No dia 5 de maio de 2011, o Supremo Tribunal Federal, por unanimidade, consagrou o reconhecimento às uniões homoafetivas. A decisão foi paradigmática por impactar a vida de milhares de casais e também por inaugurar um verdadeiro ciclo de “revolução dos direitos” da diversidade sexual e de gênero.
A partir daí, a cidadanização, ao menos do ponto de vista formal, parecia constituir um caminho sem volta com as sucessivas decisões do STF que foram, pouco a pouco, ampliando o repertório de direitos LGBTs no país.
No entanto, no aniversário de dez anos da decisão, perdemos aquele que foi um dos mais potentes divulgadores das famílias LGBT entre nós.
Paulo Gustavo exerceu seu direito ao casamento em 2015, quando oficializou a união com Thales Bretas e, em seguida, o casal teve dois filhos. Mesmo sem reivindicar um ativismo tradicional, eles mostraram à sociedade, a seu modo, que “famílias” é uma palavra que só existe no plural.
——
Tarefa proposta | Por favor, reproduza sem alterações, do texto do exercício, tudo o que vai desde "No entanto, no" até "existe no plural.". As linhas que vêm a seguir têm outra origem.

Linhas fornecidas |
——
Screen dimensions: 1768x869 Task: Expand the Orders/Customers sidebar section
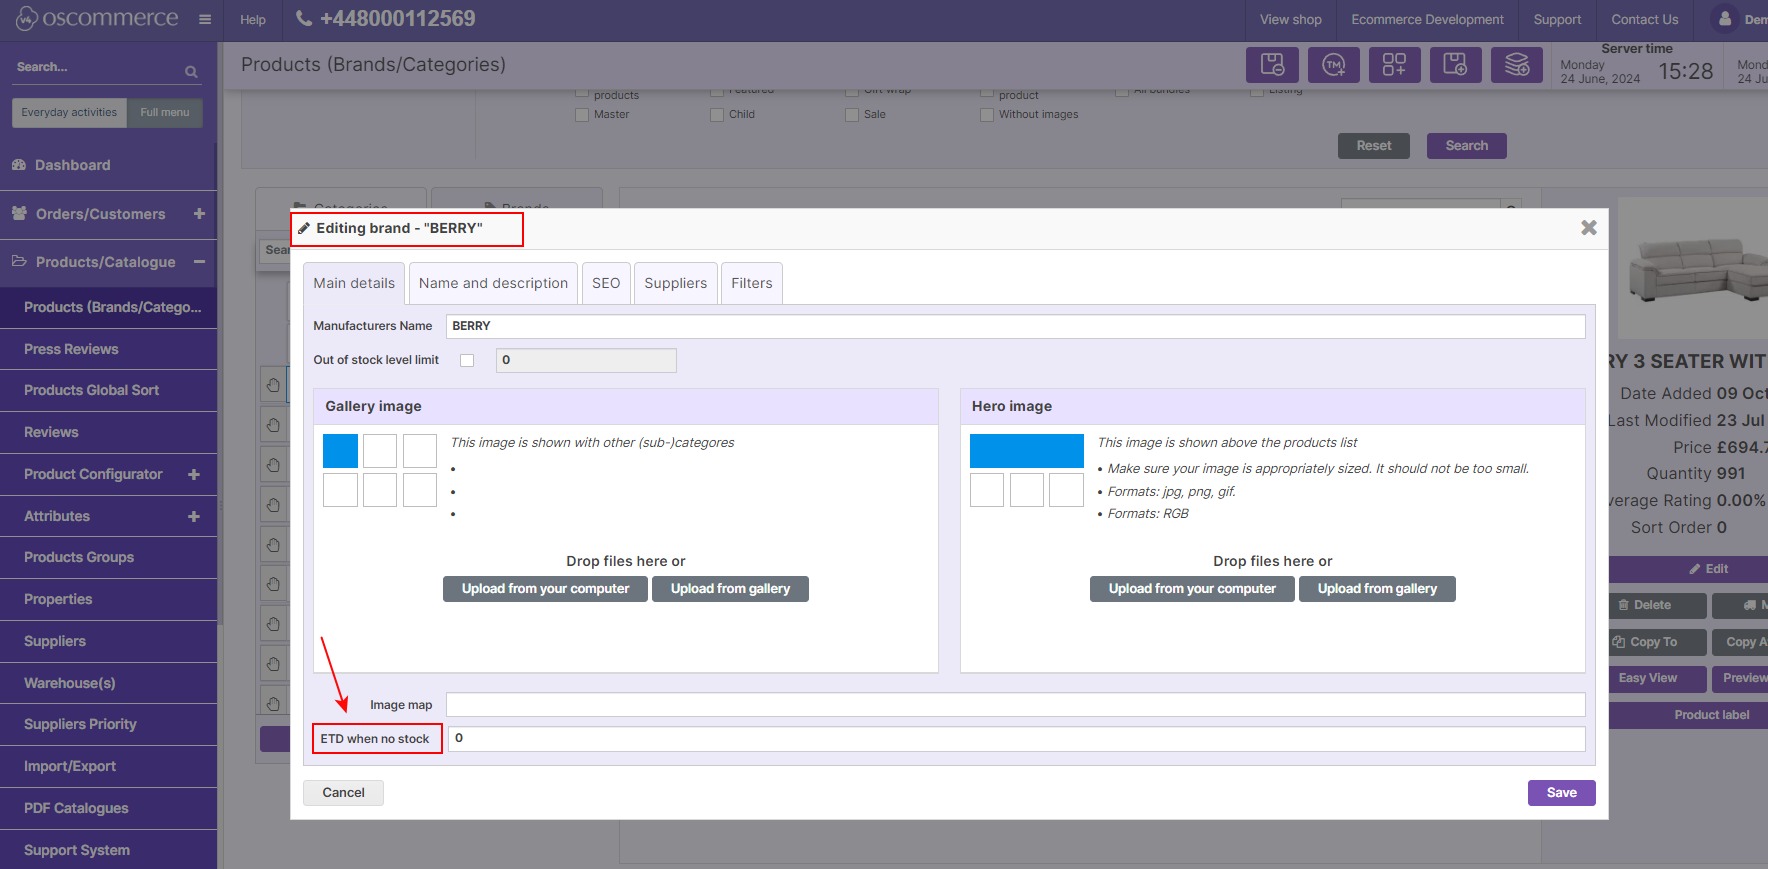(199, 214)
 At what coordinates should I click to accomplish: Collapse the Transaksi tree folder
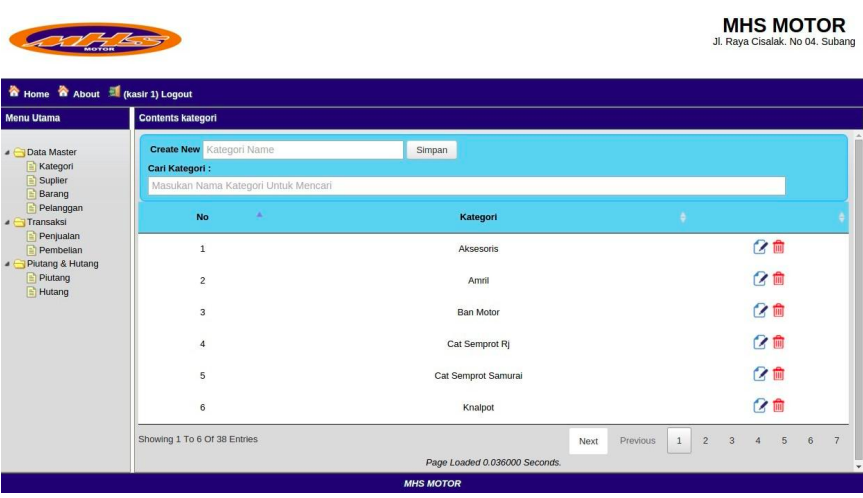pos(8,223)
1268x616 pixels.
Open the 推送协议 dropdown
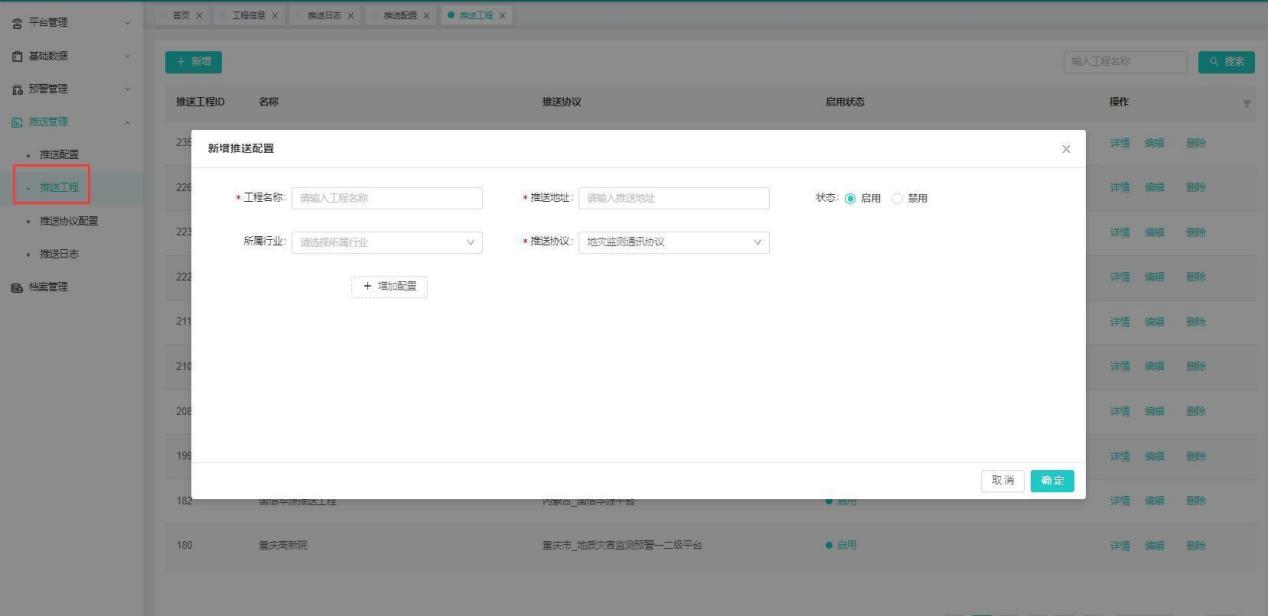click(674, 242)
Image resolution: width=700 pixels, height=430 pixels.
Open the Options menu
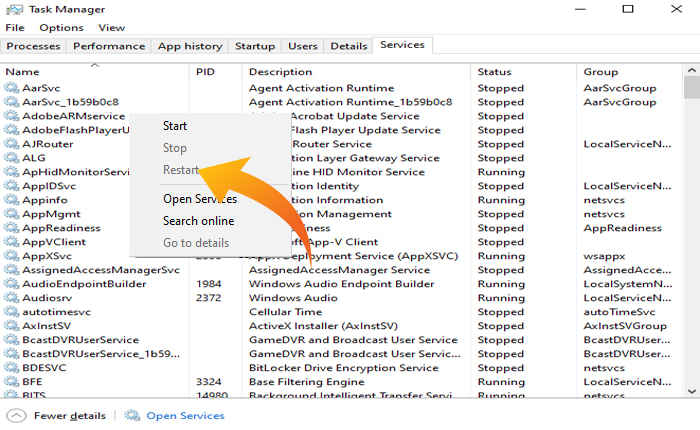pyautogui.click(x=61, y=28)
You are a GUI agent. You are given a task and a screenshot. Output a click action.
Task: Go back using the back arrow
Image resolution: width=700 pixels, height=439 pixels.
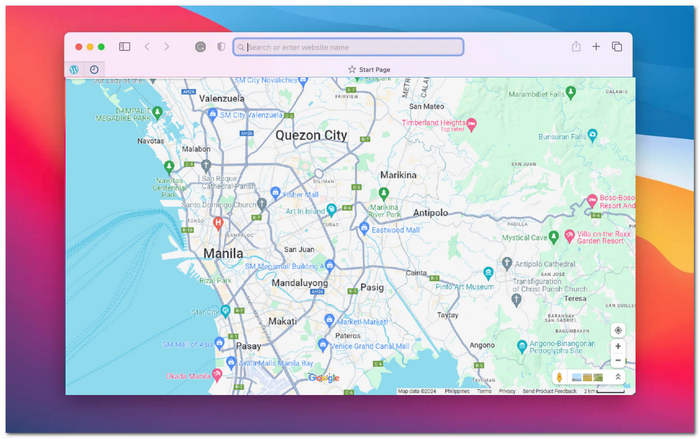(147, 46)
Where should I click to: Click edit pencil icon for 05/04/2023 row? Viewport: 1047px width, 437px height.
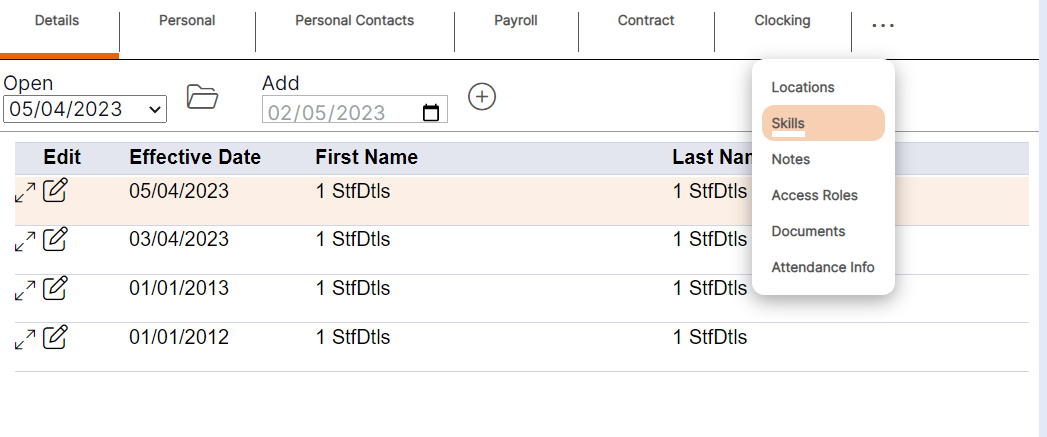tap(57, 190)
——
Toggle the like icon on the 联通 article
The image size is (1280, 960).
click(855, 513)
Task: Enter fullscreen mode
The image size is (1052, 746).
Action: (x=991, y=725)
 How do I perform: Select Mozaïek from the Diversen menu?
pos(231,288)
——
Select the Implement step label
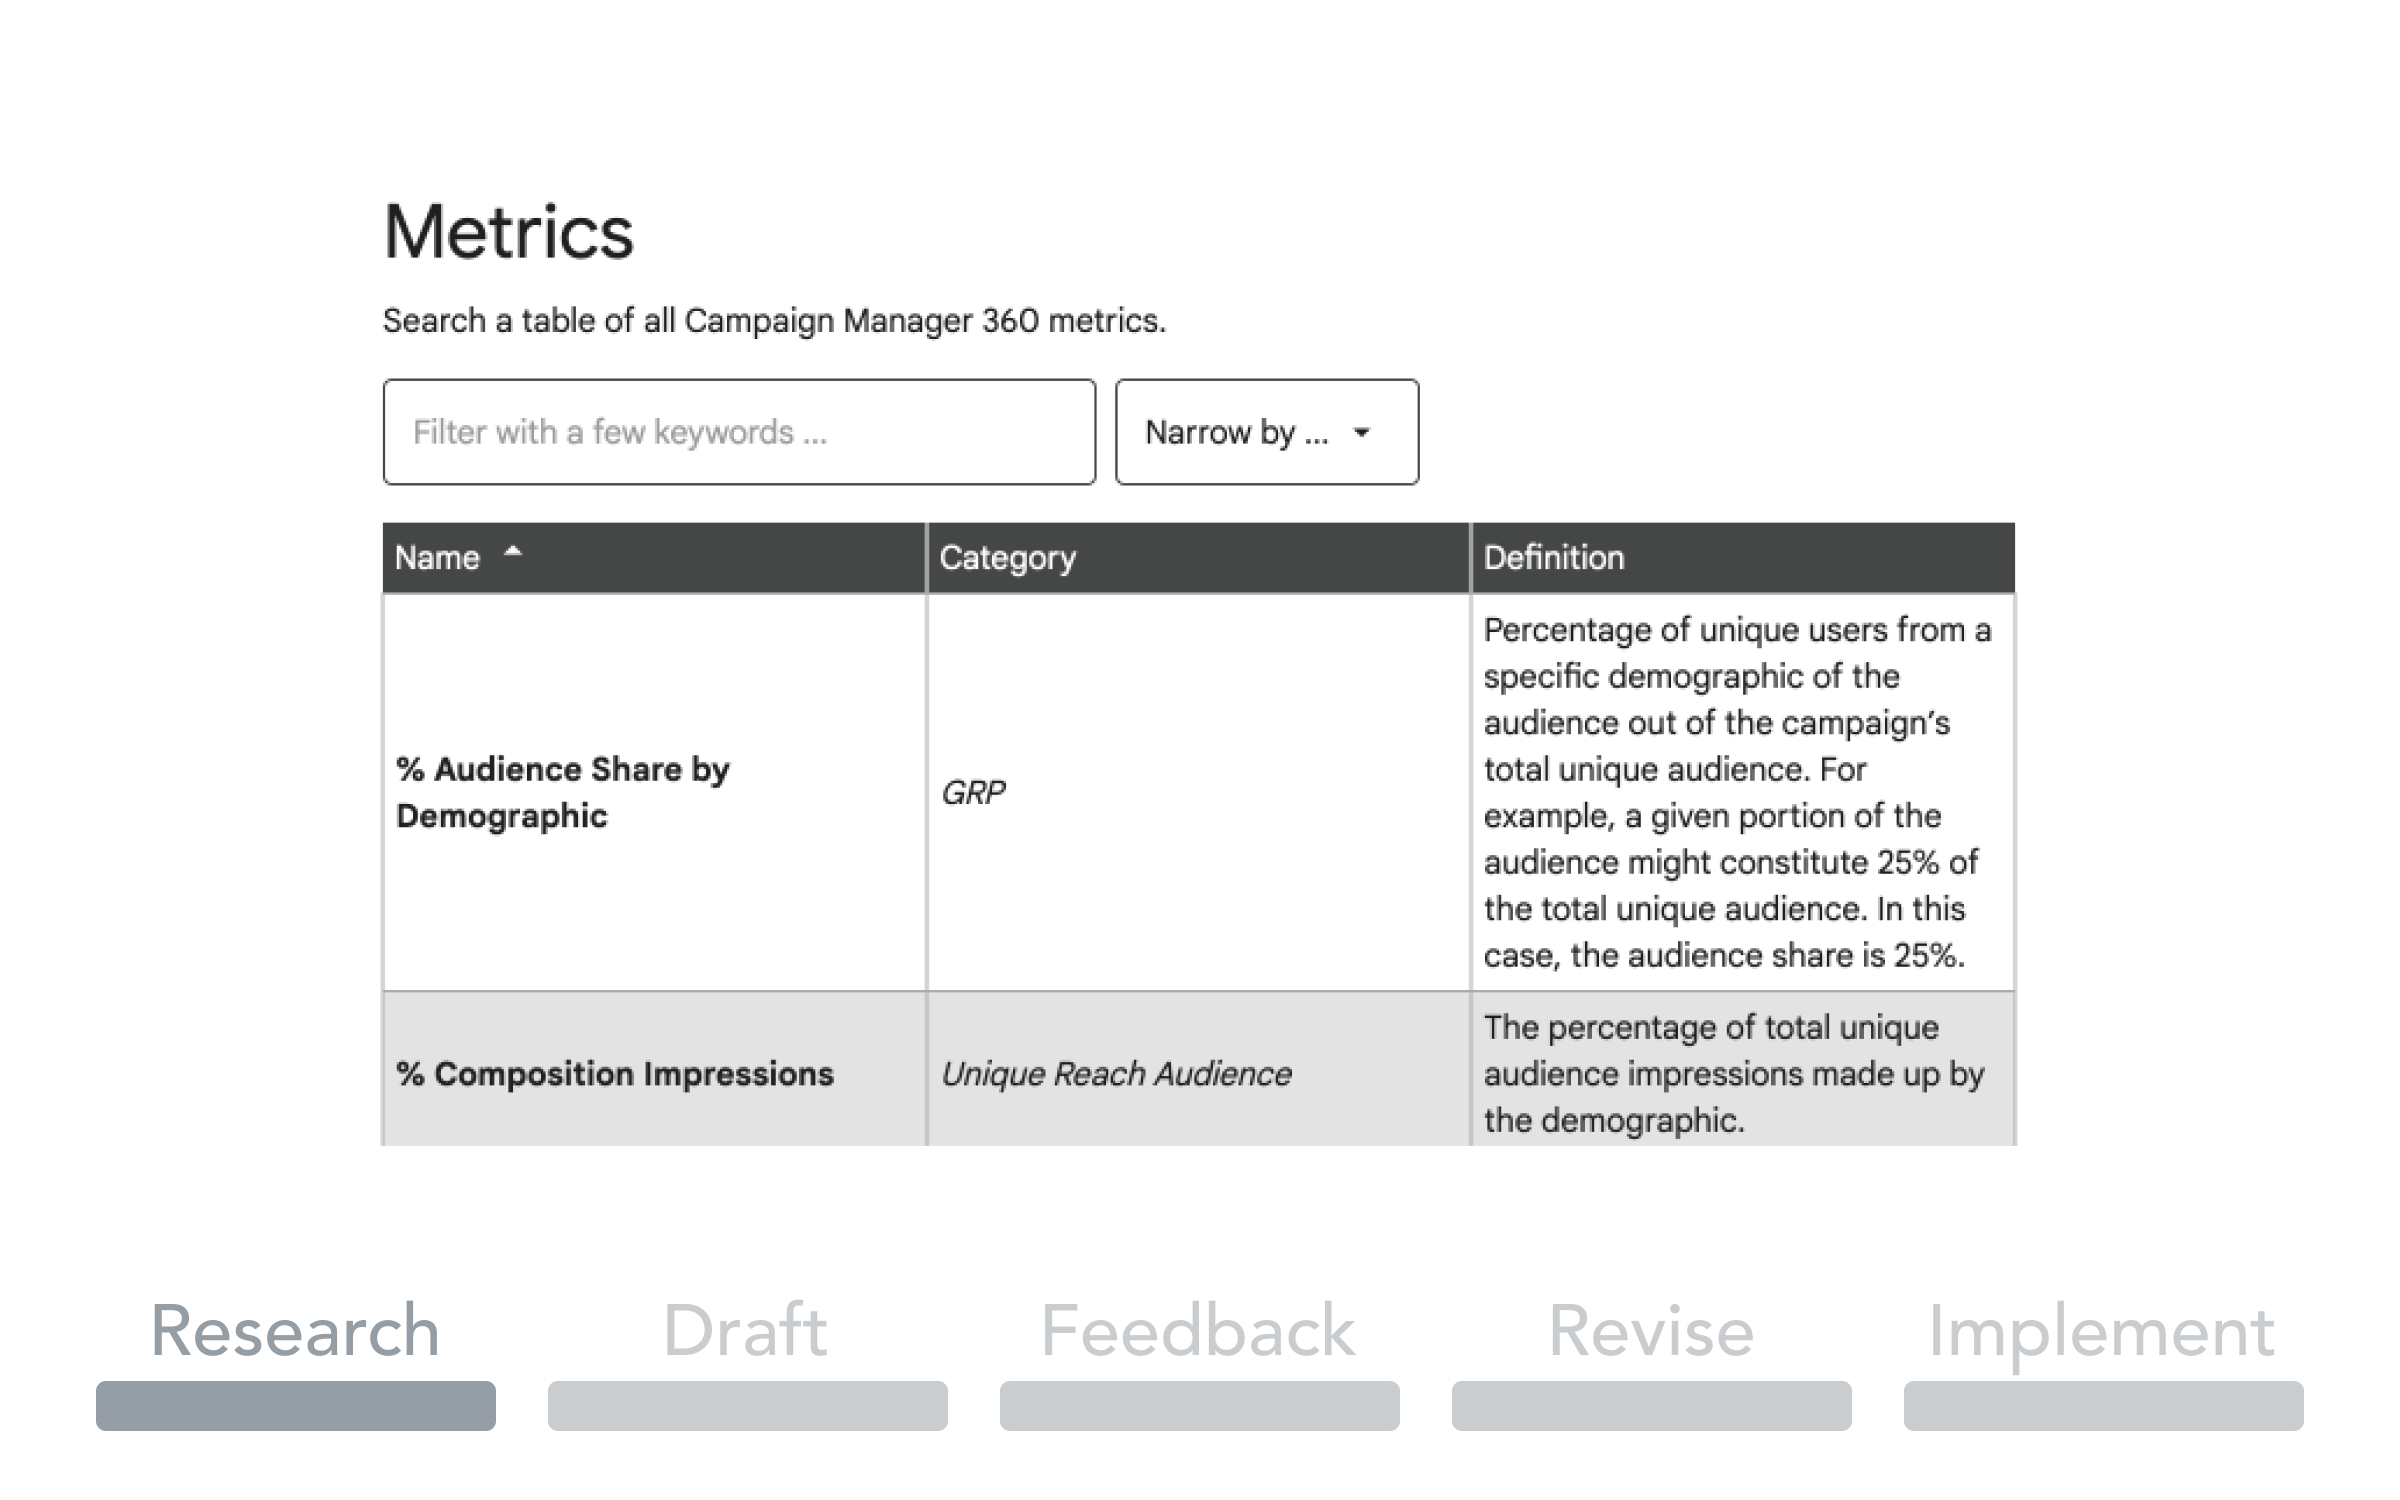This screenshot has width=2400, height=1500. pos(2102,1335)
——
Resultado do exercício |
No entanto, no aniversário de dez anos da decisão, perdemos aquele que foi um dos mais potentes divulgadores das famílias LGBT entre nós.
Paulo Gustavo exerceu seu direito ao casamento em 2015, quando oficializou a união com Thales Bretas e, em seguida, o casal teve dois filhos. Mesmo sem reivindicar um ativismo tradicional, eles mostraram à sociedade, a seu modo, que “famílias” é uma palavra que só existe no plural.